The Ideal State in the Garden
God planted a garden in Eden, provided it with abundant water, and turned it into an orchard:
The Lord God made all kinds of trees grow out of the ground—trees that were pleasing to the eye and good for food. In the middle of the garden were the tree of life and the tree of the knowledge of good and evil. (Gen 2:9 TNIV)
Into this garden sanctuary he placed the man he had formed, giving him the twin commission to work and to guard, to serve and to keep. Now he gave him a single command,
And the Lord God commanded the man, “You are free to eat from any tree in the garden; but you must not eat from the tree of the knowledge of good and evil, for when you eat of it you will certainly die.” (Gen 2:16-17)
Here the Lord provided for the man’s needs. He had not made the man to work the ground, to provide for his own needs. Instead God provided for him, filling the garden with trees, each of them “pleasing to the eye and good for food.” These were to be the human’s food, heavenly food as it were, since the garden sanctuary was an intrusion of heaven on earth. Here the man was free to enjoy the bounty that God provided for him. There was much for him to enjoy, both esthetically and physically. God told him, “You are free to eat from any tree in the garden.” “Free to eat” is the translators’ attempt to capture the emphatic syntax of the Hebrew, which repeats the verb “eat” for emphasis. The man was invited not just to nibble but to feast.
Among the trees, indeed at the very center, was the tree of life. The life conveyed by this tree was something beyond the breath of life which God had breathed into the human body that he had fashioned out of the dust of the ground. The breath of life had made the inanimate body into a living creature, an embodied life. The tree of life was provided to give him eschatological life, life carrying on into the beyond. Presumably the human had full access to this tree, as free to eat from it as from any other.
Many religions have featured some sort of tree of life, but generally this tree could be found only after an arduous quest. In the Epic of Gilgamesh, for example, the epic’s namesake went down to the ocean depth to obtain the plant that would restore his youth. But here in Eden, the tree of life was in the very center of the garden, freely available to the man. All he had to do was reach out and eat.

──────

§ Task 1:
Please rewrite the records from their first line through the line containing "(x=74, y=160)", substituting "Directive" for "Instruction" and keeping everything else the same.

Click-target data
──────

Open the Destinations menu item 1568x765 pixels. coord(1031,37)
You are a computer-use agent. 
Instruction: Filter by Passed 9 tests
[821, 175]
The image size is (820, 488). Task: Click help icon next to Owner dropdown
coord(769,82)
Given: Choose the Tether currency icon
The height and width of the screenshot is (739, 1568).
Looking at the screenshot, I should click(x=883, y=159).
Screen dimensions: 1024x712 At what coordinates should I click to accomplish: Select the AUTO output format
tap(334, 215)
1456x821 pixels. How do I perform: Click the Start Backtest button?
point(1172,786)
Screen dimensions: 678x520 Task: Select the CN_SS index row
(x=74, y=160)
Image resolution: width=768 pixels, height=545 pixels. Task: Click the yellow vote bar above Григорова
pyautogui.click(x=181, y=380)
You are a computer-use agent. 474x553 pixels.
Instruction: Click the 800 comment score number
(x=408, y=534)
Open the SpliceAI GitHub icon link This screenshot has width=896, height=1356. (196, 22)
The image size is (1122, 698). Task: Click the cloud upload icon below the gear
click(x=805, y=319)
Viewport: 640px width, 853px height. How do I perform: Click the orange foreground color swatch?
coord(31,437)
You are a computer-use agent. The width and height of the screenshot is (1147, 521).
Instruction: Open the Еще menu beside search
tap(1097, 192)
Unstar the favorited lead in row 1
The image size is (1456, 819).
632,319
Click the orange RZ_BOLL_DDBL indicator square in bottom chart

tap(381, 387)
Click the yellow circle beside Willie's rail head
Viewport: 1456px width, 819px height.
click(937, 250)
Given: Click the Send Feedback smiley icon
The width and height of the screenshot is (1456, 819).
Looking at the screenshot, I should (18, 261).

──────

§ Task 2:
According to the passage on the garden in Eden, what did Gilgamesh go down to the ocean depth to obtain?

§ Task result 1:
Open the Destinations menu item 1568x765 pixels. coord(1031,37)
You are a computer-use agent. 
Directive: Filter by Passed 9 tests
[821, 175]
The image size is (820, 488). Task: Click help icon next to Owner dropdown
coord(769,82)
Given: Choose the Tether currency icon
The height and width of the screenshot is (739, 1568).
Looking at the screenshot, I should click(x=883, y=159).
Screen dimensions: 1024x712 At what coordinates should I click to accomplish: Select the AUTO output format
tap(334, 215)
1456x821 pixels. How do I perform: Click the Start Backtest button?
point(1172,786)
Screen dimensions: 678x520 Task: Select the CN_SS index row
(x=74, y=160)

§ Task result 2:
The plant that would restore his youth.